Description of the task: Retype, word for word, every line from the one holding "The height and width of the screenshot is (459, 516)." through the one holding "Task: Go to 국내주식 주문 in bottom bar" in the entries below, both included, and only those lines.

Records provided:
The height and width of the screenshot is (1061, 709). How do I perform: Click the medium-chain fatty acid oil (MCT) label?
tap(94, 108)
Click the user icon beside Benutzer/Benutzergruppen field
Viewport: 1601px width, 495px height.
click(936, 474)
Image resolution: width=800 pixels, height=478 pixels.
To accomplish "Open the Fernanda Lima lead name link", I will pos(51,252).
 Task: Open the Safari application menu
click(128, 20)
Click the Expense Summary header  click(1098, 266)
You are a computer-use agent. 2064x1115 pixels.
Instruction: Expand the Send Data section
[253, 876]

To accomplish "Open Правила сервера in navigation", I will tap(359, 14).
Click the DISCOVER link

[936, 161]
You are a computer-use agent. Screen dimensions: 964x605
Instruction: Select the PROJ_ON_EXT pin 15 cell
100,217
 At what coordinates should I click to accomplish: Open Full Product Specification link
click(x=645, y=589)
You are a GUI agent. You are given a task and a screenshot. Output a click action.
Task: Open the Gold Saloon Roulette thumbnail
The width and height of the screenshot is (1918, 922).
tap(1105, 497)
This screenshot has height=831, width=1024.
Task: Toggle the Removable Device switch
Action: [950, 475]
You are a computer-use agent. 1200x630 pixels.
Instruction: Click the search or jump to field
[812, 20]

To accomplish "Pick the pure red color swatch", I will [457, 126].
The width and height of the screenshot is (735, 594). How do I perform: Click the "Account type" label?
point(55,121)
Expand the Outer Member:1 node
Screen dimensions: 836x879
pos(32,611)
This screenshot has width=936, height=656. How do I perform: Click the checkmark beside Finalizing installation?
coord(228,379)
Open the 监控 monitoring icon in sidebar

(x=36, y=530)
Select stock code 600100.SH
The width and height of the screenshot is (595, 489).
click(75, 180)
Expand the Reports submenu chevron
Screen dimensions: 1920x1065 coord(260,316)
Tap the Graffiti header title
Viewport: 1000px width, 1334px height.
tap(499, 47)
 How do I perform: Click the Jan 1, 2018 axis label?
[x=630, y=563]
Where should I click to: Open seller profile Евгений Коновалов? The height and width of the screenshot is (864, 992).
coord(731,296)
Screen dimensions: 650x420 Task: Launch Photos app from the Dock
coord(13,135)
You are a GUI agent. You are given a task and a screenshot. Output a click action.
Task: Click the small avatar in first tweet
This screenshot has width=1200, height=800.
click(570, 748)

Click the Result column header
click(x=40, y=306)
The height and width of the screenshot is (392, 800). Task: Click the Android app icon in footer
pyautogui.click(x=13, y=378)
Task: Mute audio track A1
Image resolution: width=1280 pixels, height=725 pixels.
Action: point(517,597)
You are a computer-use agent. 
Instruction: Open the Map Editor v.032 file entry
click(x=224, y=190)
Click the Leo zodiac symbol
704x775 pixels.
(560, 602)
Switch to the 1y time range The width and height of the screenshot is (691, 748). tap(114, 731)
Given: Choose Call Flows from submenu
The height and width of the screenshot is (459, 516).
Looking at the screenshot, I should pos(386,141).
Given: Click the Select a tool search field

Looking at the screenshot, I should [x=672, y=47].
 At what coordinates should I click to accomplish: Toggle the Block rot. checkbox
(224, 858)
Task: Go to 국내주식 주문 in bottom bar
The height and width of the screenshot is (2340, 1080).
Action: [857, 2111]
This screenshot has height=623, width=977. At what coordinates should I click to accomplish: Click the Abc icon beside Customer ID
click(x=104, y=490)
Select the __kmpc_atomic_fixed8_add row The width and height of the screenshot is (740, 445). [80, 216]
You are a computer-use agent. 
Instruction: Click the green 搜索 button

Finished task:
The height and width of the screenshot is (459, 516).
Looking at the screenshot, I should pos(386,141).
Given: Click the Select a tool search field

Looking at the screenshot, I should [x=672, y=47].
 At what coordinates should I click to accomplish: Toggle the Block rot. checkbox
(224, 858)
Task: Go to 국내주식 주문 in bottom bar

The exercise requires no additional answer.